"No, probably not - if we can sell the stuff," Sostratos said. "If we can't, we might think about stopping at Athens on the way back to Rhodes." That made good sense. In such matters, Sostratos usually did. But before Menedemos could do more than begin to dip his head, his cousin went on, "How do you plan on getting to the west? Will you go over the Isthmus of Corinth on the diolkos, or do you intend to sail around the Peloponnesos?"
"That's a good question. I wish I had a good answer for it," Menedemos said unhappily. "Most times, I'd sooner have my ship dragged across the tramway from the Saronic Gulf to the Gulf of Corinth, but with Polyperkhon kicking up his heels in the Peloponnesos, who knows if some Macedonian army isn't going to come rampaging through Corinth?"

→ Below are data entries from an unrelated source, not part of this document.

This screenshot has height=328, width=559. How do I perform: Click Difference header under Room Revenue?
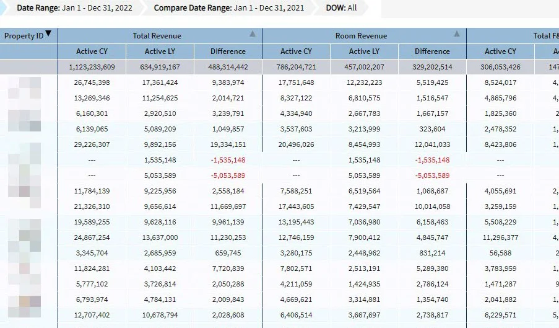pos(433,51)
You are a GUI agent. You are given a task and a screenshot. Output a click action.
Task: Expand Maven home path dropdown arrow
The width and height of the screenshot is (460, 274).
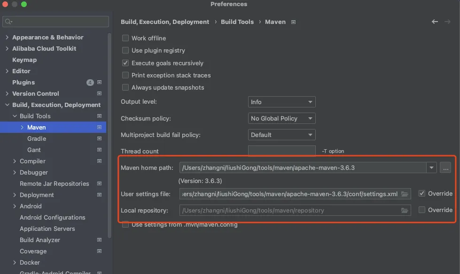click(x=431, y=167)
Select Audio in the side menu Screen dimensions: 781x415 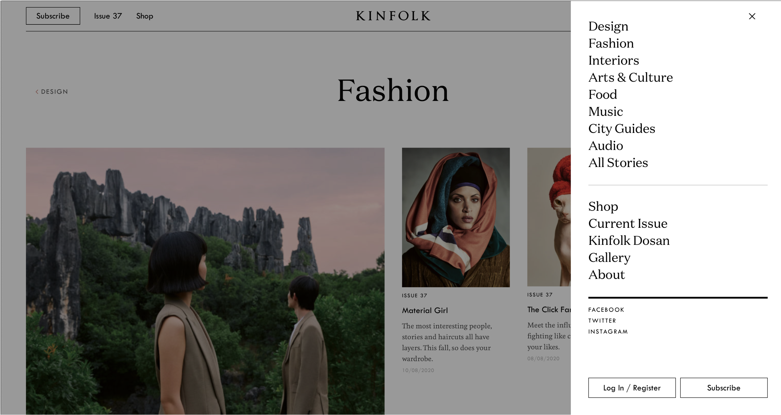[606, 146]
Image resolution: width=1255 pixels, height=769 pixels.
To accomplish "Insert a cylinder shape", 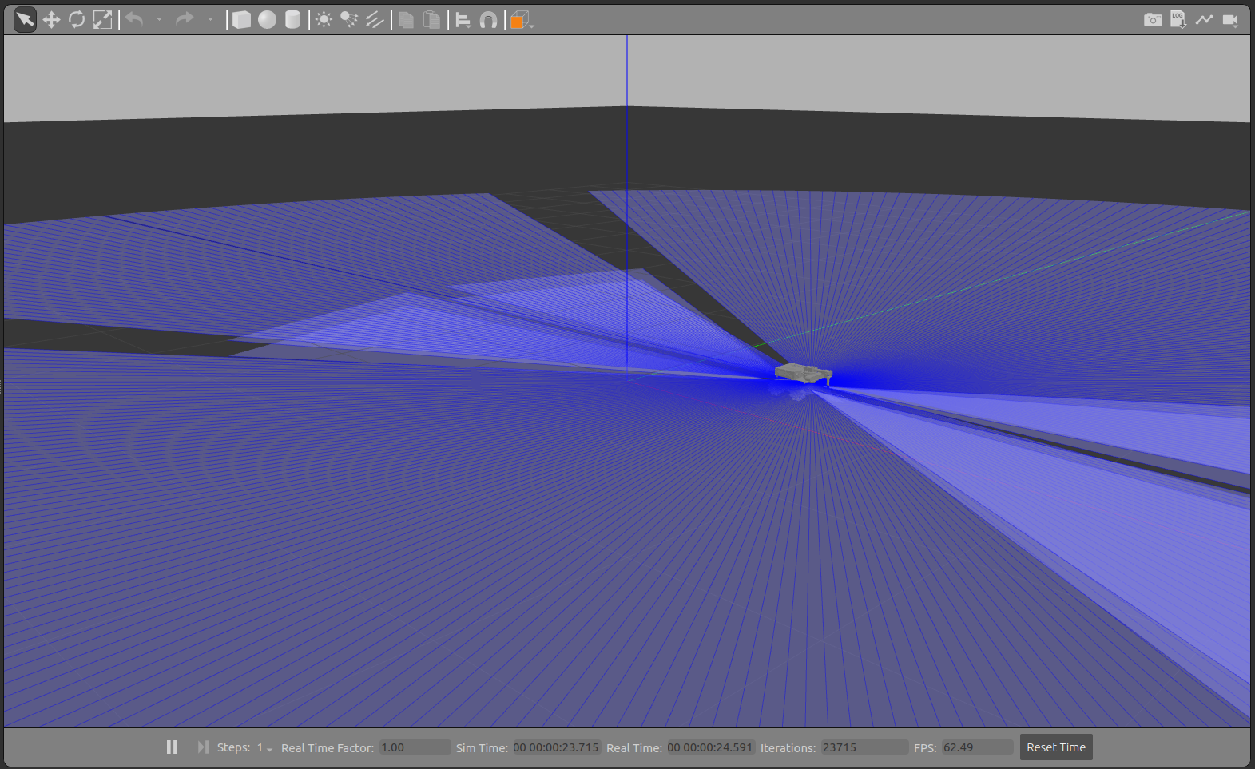I will [292, 20].
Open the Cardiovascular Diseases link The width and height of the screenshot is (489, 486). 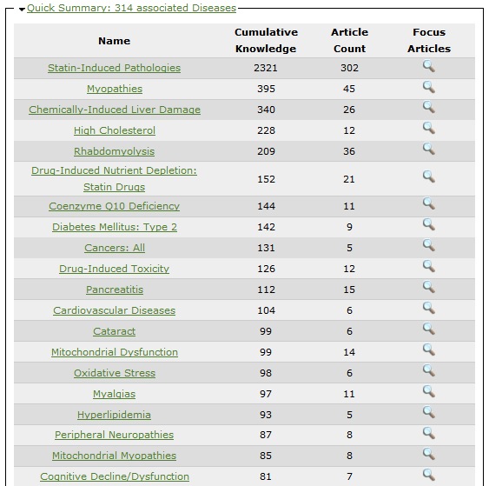tap(114, 310)
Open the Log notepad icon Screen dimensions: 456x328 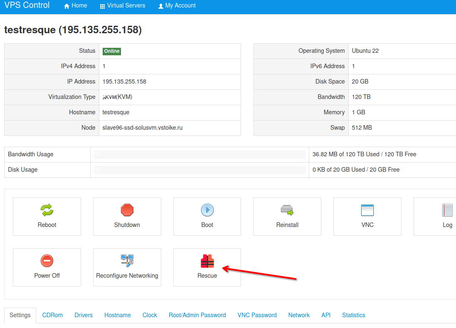click(447, 210)
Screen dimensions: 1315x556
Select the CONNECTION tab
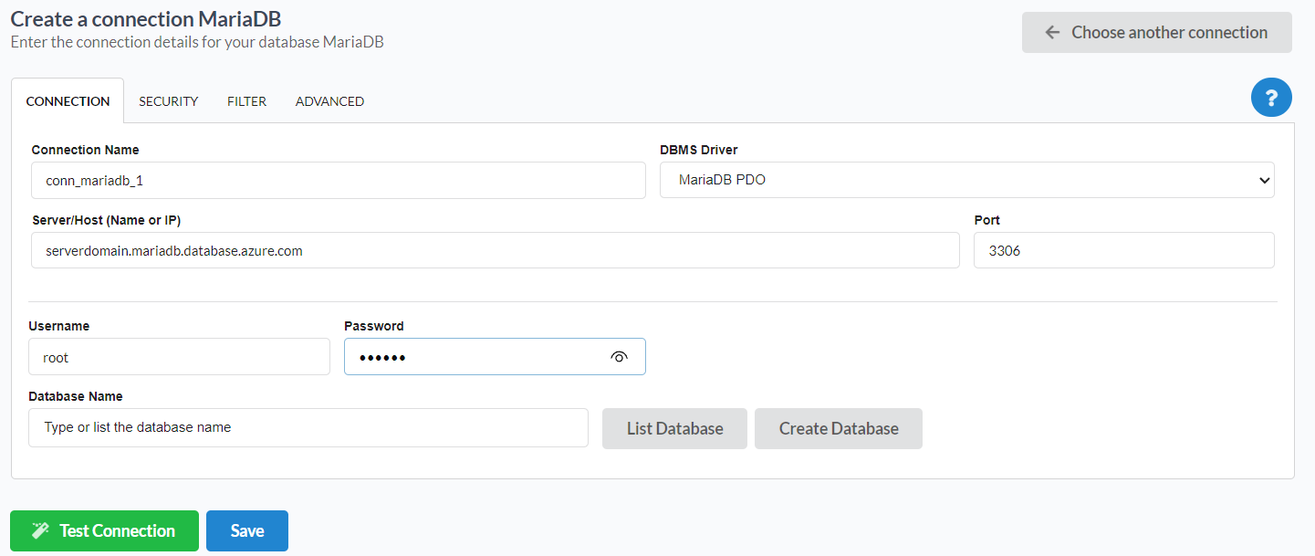[68, 100]
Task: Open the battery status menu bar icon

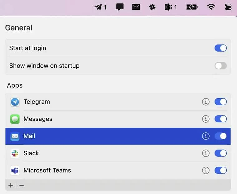Action: click(x=191, y=7)
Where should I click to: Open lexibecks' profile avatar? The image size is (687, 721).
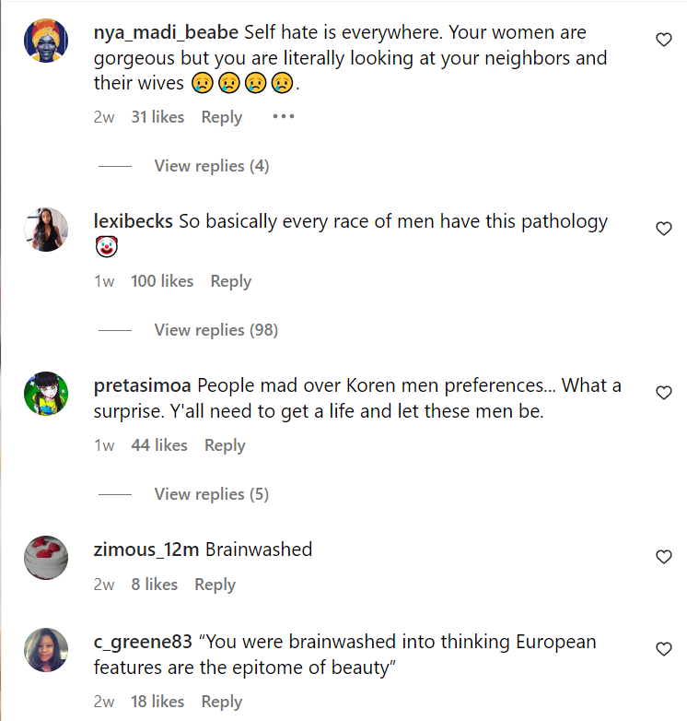(x=45, y=230)
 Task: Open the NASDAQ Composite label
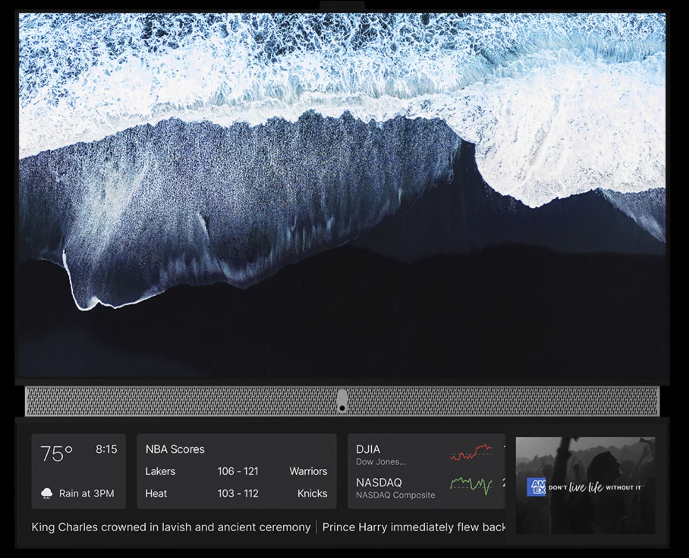point(395,495)
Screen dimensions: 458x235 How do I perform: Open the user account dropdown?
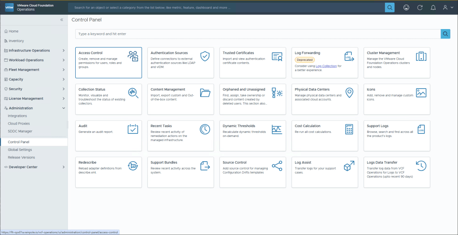(x=448, y=8)
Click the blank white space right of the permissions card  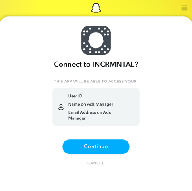click(165, 107)
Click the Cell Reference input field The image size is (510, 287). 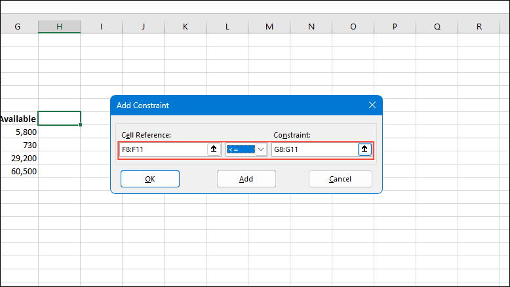point(163,149)
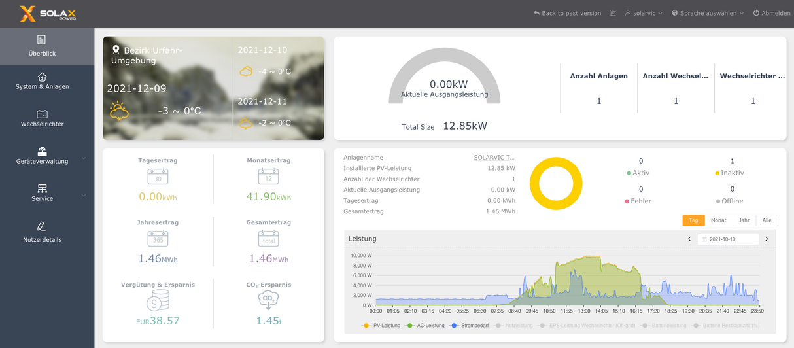Switch chart to the Monat tab
This screenshot has width=794, height=348.
click(719, 220)
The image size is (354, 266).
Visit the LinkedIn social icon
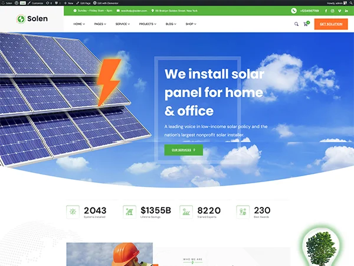(346, 11)
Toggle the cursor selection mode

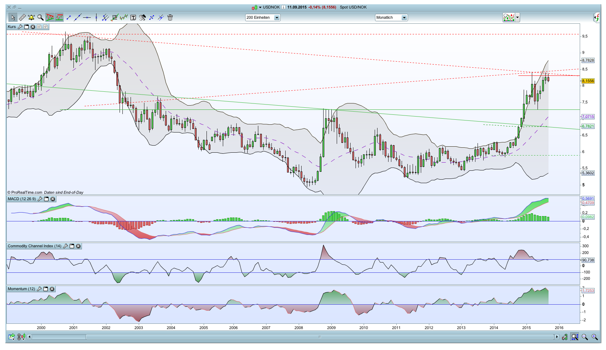13,17
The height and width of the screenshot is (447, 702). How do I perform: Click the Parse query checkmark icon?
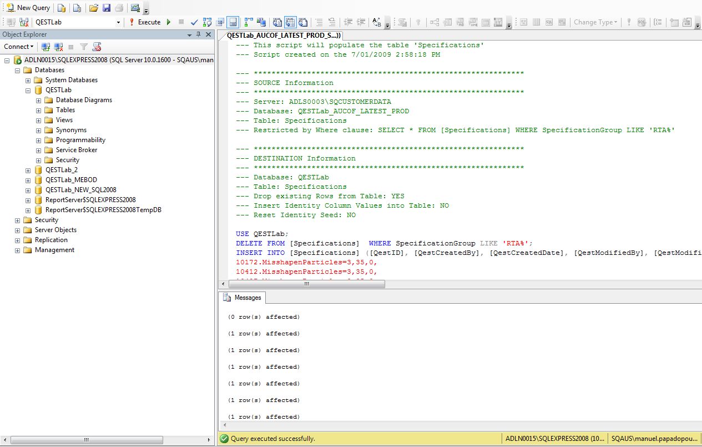[x=194, y=22]
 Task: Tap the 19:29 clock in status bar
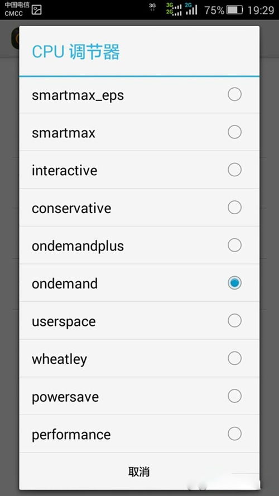click(x=261, y=10)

"Of course, rounding the Peloponnesos is no bargain, either, especially not with that mercenary hiring camp that's sprung up at the end of Cape Tainaron," Sostratos said. "Crete's not very far away, either, and pirates swarm out of Crete the way bugs swarm out from under flat rocks."
"I wish I could say you were wrong," Menedemos answered.
"What will you do, then?" his cousin demanded.
"Sail west," he said with a grin. Sostratos' scowl grew fiercer than ever, which only made Menedemos grin more widely.
Menedemos had wondered if Aristagoras would let Alyattes take charge of delivering the wine and collecting the money for it, but the merchant showed up in person. Menedemos decided he couldn't blame him. Aristagoras was getting more than a quarter of a talent of silver; that much money could easily tempt a slave into striking out on his own, especially with only a few stadia of water separating him from his native Lydia.
Sostratos gave the wine merchant his money, each mina in its own leather sack. "Thank you, young fellow," Aristagoras said, smugly dipping his head as he accepted the last pound of silver. "All I can say is, it's a good thing your cousin came along when he did, or you'd be sailing without my fine Ariousian."
"No doubt, sir," Sostratos replied, as ostentatiously polite as a Phoenician. "And, in that case, you'd be sitting in your house without our fine Rhodian drakhmai."
"Is that a joke?" Aristagoras demanded. "Are you trying to be funny with me?"
"Not at all," Sostratos said. If Menedemos was any judge, his cousin was trying not to kill the wine seller. "All I'm trying to do is tell the truth."
"You'll never make a trader that way," Aristagoras said. "Hail." He turned his back and walked down the wharf and into Khios. Menedemos could hear the silver clinking in the sacks almost until the wine merchant reached solid ground.
"May Athana turn him into a spider, as she did with Arakhne," Sostratos ground out. "She'd have an easier time of it with Aristagoras, because he's already halfway there." He was quivering with fury; Menedemos didn't think he'd ever seen his cousin so angry. He'd even let his dialect slip, calling the goddess Athana in broad Doric rather than speaking in the half-Attic style he usually used.
"Easy, there," Menedemos said, and reached up to put a hand on Sostratos' shoulder. Sostratos shook him off. Menedemos' cousin was bigger than he, but Menedemos could usually count on his strength and grace to give him an edge. Not this time. In Sostratos' fury, he might lash out wildly at the least little thing, and might not care about consequences till much too late. "Easy there," Menedemos repeated, as if gentling a spooked horse. "If you let him get under your skin, he's won."
In a deadly voice, Sostratos said, "I shall bind Aristagoras and his possessions and his thoughts. May he become hateful to his friends. I bind him under empty Tartaros in cruel bonds, and with the aide of Hekate under the earth and the Furies who drive men mad. So may it be."
Menedemos stared at his cousin as if he'd never seen him before. Calm, rational, mild-mannered Sostratos, ripping loose with a curse that would have chilled a Thessalian witch? All the sailors were staring at him, too. Several of the men closest to him edged away. They'd thought Sostratos mild-mannered, too, mild-mannered and ineffectual. But if he could call a curse like that down on a merchant's head, who was to say he couldn't also call its like down on one of them?
Rather nervously, Diokles said, "That was quite . . . something." He fingered his ring.
Sostratos blinked. The flush of fury faded from his cheeks. He looked like a man whose fierce fever had just broken. And when he laughed, he sounded like himself, not the savage stranger who seemed to have seized him for a moment. "It was, wasn't it?" he said.
"Are you . . . all right now?" Menedemos asked, and heard the caution in his own voice.